> **YOUR ASSIGNMENT**
In the entries below, which lines run from the one containing "Task: Click the Produttore label cell" to the one containing "Task: Open the 目論見書 prospectus link"? Copy exactly those lines, ends included, and no others.

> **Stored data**
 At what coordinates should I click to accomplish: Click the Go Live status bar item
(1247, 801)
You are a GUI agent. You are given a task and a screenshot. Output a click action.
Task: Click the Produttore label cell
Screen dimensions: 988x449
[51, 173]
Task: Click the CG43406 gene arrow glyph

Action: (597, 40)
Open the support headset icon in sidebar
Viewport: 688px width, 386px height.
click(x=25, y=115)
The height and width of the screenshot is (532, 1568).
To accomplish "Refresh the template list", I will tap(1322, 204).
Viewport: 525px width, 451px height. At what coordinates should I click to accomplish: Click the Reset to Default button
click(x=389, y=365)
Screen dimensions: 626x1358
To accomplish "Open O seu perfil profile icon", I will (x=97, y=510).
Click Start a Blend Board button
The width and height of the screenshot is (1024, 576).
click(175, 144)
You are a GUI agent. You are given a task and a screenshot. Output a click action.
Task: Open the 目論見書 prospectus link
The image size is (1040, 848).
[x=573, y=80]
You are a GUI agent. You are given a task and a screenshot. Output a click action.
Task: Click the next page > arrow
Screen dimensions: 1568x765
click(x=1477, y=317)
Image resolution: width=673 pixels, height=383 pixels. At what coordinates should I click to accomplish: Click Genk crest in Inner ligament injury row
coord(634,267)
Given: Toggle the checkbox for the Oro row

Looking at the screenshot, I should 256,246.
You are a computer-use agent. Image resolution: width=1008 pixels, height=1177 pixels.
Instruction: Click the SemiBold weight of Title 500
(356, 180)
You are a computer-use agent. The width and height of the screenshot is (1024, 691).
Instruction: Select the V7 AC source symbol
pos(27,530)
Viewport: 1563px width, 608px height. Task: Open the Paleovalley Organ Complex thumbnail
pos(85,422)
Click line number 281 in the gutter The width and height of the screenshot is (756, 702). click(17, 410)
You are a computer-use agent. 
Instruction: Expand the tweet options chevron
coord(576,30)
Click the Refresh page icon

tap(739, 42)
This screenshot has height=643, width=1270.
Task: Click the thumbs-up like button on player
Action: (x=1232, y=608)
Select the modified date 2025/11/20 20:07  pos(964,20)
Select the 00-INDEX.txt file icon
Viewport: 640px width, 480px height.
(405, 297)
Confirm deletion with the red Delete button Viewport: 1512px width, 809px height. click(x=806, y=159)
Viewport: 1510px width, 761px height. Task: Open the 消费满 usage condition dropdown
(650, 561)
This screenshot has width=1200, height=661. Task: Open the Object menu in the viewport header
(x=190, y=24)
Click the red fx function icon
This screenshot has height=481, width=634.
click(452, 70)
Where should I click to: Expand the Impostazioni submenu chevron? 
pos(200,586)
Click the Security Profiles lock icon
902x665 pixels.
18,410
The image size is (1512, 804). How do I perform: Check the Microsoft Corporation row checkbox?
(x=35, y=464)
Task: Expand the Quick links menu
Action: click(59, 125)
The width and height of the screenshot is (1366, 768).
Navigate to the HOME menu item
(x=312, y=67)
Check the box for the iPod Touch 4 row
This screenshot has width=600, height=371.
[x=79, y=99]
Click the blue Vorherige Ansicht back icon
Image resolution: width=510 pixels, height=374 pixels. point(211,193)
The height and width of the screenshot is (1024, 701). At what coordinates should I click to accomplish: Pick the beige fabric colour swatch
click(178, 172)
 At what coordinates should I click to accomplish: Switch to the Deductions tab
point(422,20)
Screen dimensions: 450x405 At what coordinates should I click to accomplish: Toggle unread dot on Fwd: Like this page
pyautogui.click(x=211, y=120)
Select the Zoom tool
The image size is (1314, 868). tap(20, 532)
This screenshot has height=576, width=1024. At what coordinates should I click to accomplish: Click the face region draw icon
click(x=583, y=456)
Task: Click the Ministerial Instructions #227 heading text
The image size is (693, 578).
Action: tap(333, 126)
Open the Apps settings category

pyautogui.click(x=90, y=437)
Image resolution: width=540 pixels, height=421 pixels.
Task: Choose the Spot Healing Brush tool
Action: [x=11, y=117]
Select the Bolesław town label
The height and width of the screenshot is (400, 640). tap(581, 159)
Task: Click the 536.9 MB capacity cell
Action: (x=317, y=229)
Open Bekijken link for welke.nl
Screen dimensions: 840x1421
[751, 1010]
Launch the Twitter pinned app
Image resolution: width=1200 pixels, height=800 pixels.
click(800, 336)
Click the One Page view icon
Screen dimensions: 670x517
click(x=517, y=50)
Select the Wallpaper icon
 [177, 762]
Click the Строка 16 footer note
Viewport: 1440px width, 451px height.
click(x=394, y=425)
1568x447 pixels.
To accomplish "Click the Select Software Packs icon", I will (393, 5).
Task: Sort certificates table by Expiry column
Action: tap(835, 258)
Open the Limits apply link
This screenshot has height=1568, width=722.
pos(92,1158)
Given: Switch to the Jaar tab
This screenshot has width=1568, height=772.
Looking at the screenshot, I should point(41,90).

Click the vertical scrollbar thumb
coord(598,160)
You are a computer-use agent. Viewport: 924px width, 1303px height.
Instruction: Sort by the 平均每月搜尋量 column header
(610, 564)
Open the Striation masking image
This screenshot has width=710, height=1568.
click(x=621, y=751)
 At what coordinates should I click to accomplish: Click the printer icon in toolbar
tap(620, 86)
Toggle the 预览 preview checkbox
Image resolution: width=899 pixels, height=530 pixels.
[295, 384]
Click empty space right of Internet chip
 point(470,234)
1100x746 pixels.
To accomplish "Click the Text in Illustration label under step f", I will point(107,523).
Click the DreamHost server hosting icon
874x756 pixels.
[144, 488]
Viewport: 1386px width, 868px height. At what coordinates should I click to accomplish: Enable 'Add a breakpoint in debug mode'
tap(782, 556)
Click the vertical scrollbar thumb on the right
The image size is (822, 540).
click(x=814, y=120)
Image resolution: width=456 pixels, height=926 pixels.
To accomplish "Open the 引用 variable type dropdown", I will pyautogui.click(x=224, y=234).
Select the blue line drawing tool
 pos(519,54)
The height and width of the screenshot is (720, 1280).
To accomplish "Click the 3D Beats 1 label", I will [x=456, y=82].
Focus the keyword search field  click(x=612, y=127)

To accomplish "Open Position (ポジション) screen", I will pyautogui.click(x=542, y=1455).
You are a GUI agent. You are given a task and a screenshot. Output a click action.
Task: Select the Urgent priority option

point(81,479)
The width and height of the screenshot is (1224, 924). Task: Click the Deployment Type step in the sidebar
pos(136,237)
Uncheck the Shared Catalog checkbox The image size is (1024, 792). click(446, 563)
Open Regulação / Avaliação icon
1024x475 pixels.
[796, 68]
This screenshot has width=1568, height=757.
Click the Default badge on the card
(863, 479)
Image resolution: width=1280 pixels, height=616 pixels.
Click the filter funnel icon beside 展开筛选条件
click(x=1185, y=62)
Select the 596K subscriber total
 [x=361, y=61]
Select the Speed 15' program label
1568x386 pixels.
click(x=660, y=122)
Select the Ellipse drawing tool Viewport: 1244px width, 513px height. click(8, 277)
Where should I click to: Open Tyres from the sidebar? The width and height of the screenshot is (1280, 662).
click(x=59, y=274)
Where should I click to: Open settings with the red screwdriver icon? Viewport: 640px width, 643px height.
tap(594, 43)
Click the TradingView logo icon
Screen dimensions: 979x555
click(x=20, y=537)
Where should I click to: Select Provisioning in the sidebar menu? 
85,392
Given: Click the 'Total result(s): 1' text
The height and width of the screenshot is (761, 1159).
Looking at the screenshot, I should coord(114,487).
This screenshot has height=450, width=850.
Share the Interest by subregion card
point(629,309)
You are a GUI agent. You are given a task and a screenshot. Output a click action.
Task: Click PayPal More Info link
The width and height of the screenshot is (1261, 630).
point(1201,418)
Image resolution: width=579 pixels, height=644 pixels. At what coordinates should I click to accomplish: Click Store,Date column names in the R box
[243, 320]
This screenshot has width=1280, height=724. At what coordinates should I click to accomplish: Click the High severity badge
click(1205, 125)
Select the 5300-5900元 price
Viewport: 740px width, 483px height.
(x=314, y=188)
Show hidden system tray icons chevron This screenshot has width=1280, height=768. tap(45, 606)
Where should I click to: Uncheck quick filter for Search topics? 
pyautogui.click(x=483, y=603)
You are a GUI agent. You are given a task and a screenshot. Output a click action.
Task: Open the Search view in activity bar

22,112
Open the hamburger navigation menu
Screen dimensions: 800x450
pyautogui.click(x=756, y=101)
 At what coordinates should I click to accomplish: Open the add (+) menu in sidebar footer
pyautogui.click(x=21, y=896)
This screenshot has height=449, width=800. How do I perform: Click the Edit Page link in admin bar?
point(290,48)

> **SOLUTION FOR THIS TASK**
Task: Click the Produttore label cell
Screen dimensions: 988x449
[51, 173]
Task: Click the CG43406 gene arrow glyph

Action: (597, 40)
Open the support headset icon in sidebar
Viewport: 688px width, 386px height.
click(x=25, y=115)
The height and width of the screenshot is (532, 1568).
To accomplish "Refresh the template list", I will tap(1322, 204).
Viewport: 525px width, 451px height. At what coordinates should I click to accomplish: Click the Reset to Default button
click(x=389, y=365)
Screen dimensions: 626x1358
To accomplish "Open O seu perfil profile icon", I will (x=97, y=510).
Click Start a Blend Board button
The width and height of the screenshot is (1024, 576).
click(175, 144)
You are a GUI agent. You are given a task and a screenshot. Output a click action.
Task: Open the 目論見書 prospectus link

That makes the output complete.